▶ **Excerpted passage**

......

The State contends the court erred in finding that Officer Skipton’s warrantless search of the unlocked car was unjustified. It argues the car was subject to a proper Terry "stop and frisk,” based on a reasonable suspicion the car was involved in criminal activity. Terry v. Ohio, 392 U.S. 1, 88 S. Ct. 1868, 20 L. Ed. 2d 889 (1968). Even if not justified as a search incident to a Terry stop, however, the State argues the search was constitutional because the officer had probable cause to believe the items in clear view in the car were stolen, and there were exigent circumstances requiring a warrantless search.

Both the Fourth Amendment to the United States Constitution and article I, section 7 of the Washington Constitution provide that searches conducted without warrants are per se illegal unless they come within specially established exceptions to the warrant requirement. State v. Lopez, 70 Wn. App. 259, 268, 856 P.2d 390 (1993), review denied, 123 Wn.2d 1002 (1994). See, e.g., State v. Rose, 128 Wn.2d 388, 392, 909 P.2d 280, 283 (1996) (open view exception); State v. Herzog, 73 Wn. App. 34, 52, 867 P.2d 648 (observation from nonconstitutionally protected area exception), review denied, 124 Wn.2d 1022 (1994). It is the State’s burden to show that a warrantless search falls within one of the exceptions. Lopez, 70 Wn. App. at 268.

*688 One such exception is the search for weapons incident to an investigatory, or Terry, stop. The State cites State v. Kennedy, 107 Wn.2d 1, 726 P.2d 445 (1986), for the proposition that an automobile is subject to a Terry "stop and frisk” just as a human being would be. This argument is without merit. In the Kennedy line of cases, the officers made investigatory stops to question persons reasonably suspected of criminal activity. Incident to that stop, the officers had authority to search the cars only for weapons. See, e.g., State v. Watkins, 76 Wn. App. 726, 730, 887 P.2d 492 (1995); State v. Wilkinson, 56 Wn. App. 812, 815, 785 P.2d 1139, review denied, 114 Wn.2d 1015 (1990). No person was "stopped” here. Further, Officer Skipton never claimed he conducted the search for officer safety.

......

▶ **Data provided**

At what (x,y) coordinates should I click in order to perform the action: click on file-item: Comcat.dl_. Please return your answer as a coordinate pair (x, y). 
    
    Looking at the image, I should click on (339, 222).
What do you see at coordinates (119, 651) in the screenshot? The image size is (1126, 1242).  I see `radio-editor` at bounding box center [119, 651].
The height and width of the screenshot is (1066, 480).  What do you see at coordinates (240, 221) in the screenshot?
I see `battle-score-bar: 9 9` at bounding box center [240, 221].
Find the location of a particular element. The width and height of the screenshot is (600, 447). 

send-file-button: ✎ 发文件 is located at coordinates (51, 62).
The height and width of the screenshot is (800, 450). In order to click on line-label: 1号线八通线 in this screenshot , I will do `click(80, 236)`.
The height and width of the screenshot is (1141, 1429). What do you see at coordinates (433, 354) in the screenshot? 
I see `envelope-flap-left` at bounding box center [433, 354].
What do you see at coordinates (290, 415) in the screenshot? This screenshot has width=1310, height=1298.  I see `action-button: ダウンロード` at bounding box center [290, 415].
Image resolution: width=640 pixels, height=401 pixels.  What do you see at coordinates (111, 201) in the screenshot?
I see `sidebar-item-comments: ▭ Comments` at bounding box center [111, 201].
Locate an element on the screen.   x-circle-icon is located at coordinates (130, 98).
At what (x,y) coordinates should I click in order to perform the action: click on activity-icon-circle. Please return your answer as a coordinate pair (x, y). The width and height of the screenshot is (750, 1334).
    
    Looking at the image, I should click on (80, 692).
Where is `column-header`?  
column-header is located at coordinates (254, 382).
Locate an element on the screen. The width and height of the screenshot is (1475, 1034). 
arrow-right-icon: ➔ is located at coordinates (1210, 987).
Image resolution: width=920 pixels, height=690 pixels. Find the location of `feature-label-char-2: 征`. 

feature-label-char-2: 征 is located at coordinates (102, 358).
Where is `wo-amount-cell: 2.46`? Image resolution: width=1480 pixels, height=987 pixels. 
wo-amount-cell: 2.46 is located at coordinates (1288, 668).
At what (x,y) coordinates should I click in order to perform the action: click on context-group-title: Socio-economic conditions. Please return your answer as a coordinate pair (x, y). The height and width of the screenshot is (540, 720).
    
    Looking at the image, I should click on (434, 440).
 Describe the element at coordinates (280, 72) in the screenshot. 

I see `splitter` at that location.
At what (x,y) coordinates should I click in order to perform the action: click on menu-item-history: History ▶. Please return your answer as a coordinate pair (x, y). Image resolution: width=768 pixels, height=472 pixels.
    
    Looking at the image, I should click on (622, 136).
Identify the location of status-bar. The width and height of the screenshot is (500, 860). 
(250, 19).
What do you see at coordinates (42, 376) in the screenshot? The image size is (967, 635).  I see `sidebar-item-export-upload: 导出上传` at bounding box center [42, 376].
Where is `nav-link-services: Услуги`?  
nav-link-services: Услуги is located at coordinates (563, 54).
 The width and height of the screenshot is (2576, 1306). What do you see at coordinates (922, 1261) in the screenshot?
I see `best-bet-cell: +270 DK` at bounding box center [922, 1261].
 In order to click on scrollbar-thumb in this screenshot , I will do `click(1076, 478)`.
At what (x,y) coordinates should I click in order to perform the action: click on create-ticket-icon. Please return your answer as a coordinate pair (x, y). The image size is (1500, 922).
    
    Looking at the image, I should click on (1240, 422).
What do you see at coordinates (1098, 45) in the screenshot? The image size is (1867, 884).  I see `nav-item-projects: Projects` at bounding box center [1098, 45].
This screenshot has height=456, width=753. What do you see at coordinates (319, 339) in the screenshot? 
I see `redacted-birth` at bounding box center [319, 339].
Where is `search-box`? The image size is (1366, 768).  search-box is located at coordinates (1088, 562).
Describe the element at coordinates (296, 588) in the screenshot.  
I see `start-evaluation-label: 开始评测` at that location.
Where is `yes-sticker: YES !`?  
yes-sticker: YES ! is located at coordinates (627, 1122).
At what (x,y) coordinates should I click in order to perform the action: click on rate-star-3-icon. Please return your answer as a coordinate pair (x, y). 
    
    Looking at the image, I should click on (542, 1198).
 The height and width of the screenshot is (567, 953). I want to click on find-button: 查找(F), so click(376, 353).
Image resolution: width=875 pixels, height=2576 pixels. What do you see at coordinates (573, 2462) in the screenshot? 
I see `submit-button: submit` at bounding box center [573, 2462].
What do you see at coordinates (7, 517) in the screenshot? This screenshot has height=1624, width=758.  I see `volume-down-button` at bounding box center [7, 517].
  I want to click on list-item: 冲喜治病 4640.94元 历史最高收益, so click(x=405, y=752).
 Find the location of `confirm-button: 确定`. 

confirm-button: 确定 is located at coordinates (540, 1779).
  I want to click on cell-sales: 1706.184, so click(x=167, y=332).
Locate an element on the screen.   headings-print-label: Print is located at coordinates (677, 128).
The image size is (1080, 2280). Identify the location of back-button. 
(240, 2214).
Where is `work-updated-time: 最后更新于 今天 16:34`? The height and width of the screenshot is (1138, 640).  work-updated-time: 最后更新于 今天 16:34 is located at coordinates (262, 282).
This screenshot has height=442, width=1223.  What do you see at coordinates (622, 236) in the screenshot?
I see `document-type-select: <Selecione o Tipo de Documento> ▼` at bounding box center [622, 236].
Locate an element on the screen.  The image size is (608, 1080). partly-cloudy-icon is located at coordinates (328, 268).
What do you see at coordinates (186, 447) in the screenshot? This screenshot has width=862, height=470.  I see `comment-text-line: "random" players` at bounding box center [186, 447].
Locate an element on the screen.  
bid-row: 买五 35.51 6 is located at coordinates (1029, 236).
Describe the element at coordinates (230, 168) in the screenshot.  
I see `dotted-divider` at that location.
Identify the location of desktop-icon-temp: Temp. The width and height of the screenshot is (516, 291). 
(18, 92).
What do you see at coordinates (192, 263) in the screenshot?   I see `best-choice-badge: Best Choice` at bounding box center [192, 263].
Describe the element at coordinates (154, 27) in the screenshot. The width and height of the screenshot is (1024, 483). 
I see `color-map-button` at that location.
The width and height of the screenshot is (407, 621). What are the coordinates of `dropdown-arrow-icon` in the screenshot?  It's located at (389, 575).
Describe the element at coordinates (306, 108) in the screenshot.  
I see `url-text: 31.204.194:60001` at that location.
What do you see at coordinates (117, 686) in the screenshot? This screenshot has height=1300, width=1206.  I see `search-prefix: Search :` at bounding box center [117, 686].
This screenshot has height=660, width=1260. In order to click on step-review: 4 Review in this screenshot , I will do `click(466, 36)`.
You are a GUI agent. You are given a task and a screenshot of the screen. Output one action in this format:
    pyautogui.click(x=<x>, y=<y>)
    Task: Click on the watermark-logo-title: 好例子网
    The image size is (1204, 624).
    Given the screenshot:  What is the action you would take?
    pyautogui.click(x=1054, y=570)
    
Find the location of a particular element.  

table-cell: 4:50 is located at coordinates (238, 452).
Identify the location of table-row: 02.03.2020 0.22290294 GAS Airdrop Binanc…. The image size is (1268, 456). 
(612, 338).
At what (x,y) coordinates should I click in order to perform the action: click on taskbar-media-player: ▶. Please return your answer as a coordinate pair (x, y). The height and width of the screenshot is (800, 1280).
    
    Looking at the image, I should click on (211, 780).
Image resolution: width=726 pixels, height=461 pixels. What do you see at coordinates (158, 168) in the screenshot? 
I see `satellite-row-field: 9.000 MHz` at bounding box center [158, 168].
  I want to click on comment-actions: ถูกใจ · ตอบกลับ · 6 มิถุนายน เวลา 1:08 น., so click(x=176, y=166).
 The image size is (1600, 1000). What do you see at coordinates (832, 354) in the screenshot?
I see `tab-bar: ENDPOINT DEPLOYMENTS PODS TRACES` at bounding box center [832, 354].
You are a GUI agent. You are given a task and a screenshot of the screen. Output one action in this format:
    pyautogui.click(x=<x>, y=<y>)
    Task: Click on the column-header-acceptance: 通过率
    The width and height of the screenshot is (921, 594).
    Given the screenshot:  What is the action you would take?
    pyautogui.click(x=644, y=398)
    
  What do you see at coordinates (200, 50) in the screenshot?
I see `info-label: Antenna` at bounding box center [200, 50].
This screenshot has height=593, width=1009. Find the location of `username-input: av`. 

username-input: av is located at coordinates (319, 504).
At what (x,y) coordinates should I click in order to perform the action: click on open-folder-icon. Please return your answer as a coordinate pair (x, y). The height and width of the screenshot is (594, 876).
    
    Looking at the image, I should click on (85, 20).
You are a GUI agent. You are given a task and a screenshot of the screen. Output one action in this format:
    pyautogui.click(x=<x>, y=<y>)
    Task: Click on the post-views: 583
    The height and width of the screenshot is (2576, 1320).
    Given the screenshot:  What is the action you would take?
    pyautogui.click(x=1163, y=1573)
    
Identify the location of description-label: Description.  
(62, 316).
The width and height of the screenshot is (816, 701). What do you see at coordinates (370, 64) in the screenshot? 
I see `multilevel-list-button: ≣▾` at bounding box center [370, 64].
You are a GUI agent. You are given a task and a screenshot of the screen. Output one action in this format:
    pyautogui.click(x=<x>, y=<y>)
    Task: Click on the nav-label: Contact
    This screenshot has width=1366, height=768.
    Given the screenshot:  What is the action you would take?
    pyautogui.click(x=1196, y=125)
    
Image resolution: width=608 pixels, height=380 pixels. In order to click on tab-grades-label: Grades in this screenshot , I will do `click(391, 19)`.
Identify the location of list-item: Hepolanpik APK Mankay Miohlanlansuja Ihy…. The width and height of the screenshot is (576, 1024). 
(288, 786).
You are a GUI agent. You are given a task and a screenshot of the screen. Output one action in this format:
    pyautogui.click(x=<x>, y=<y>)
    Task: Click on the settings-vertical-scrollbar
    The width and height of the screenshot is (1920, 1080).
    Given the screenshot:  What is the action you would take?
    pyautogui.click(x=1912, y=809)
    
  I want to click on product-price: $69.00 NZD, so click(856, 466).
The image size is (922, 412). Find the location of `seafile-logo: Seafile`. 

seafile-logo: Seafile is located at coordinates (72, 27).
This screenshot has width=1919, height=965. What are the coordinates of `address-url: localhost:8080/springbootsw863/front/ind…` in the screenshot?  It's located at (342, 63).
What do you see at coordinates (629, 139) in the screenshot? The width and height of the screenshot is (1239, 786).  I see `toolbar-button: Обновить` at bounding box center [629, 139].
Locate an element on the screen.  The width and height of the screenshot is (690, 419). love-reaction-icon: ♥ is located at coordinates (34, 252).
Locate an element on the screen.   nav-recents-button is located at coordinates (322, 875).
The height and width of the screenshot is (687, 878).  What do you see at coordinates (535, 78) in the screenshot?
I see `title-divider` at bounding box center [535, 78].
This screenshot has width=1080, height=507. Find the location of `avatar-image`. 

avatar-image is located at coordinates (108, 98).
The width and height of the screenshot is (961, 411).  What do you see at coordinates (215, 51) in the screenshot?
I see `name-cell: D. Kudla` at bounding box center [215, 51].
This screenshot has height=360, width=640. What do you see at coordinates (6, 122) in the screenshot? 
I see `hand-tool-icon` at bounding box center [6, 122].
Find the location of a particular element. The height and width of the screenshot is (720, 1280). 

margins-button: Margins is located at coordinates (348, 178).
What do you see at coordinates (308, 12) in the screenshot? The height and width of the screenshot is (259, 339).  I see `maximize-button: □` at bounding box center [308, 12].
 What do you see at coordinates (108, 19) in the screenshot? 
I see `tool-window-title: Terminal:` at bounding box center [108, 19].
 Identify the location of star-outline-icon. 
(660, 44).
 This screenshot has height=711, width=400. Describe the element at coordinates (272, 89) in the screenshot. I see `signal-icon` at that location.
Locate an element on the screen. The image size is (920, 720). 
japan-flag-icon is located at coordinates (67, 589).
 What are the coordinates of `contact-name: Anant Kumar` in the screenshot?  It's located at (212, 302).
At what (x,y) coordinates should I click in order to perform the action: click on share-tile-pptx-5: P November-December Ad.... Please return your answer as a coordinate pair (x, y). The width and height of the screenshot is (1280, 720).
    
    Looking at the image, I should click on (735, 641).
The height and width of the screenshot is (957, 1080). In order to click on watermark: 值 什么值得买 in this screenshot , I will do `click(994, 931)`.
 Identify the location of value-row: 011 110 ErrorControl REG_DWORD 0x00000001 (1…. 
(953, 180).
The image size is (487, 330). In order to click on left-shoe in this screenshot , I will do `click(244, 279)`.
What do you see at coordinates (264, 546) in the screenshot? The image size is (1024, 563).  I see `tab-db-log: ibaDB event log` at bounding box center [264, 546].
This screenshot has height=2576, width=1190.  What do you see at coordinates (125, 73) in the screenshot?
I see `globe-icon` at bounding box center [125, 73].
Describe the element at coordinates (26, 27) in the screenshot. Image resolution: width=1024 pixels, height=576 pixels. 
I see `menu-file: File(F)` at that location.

......

▶ **Tasks**
**A)** Reproduce everything in the opinion excerpt from "The State contends" down to "a warrantless search.".
**B)** According to the opinion excerpt, whose burden is it to show that a warrantless search falls within one of the exceptions?
The data has no connection to the opinion excerpt.

▶ **Your written answers**
**A)**
The State contends the court erred in finding that Officer Skipton’s warrantless search of the unlocked car was unjustified. It argues the car was subject to a proper Terry "stop and frisk,” based on a reasonable suspicion the car was involved in criminal activity. Terry v. Ohio, 392 U.S. 1, 88 S. Ct. 1868, 20 L. Ed. 2d 889 (1968). Even if not justified as a search incident to a Terry stop, however, the State argues the search was constitutional because the officer had probable cause to believe the items in clear view in the car were stolen, and there were exigent circumstances requiring a warrantless search.

**B)** It is the State's burden.